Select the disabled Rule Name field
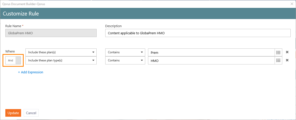 coord(51,33)
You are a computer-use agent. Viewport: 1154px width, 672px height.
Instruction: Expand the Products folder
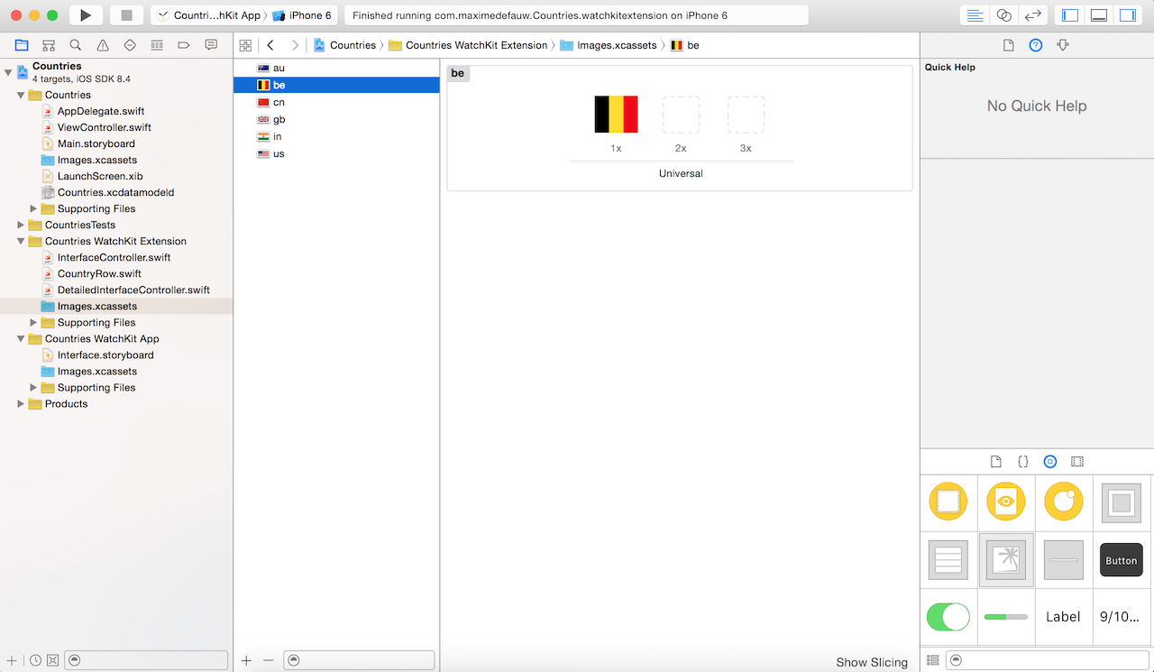(21, 404)
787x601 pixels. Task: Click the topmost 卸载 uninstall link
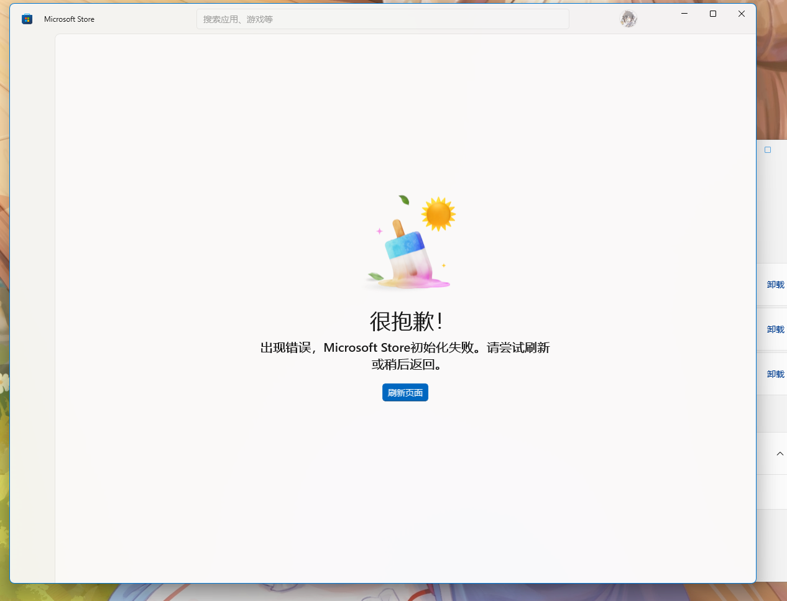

*INSTRUCTIONS FOR THE TASK*: If a line holds an image, leave the image out; retype everything else in the entries exactly.

*OUTPUT OF THE EXERCISE*:
Select the disabled Rule Name field
 coord(51,33)
You are a computer-use agent. Viewport: 1154px width, 672px height.
Instruction: Expand the Products folder
(21, 404)
787x601 pixels. Task: Click the topmost 卸载 uninstall link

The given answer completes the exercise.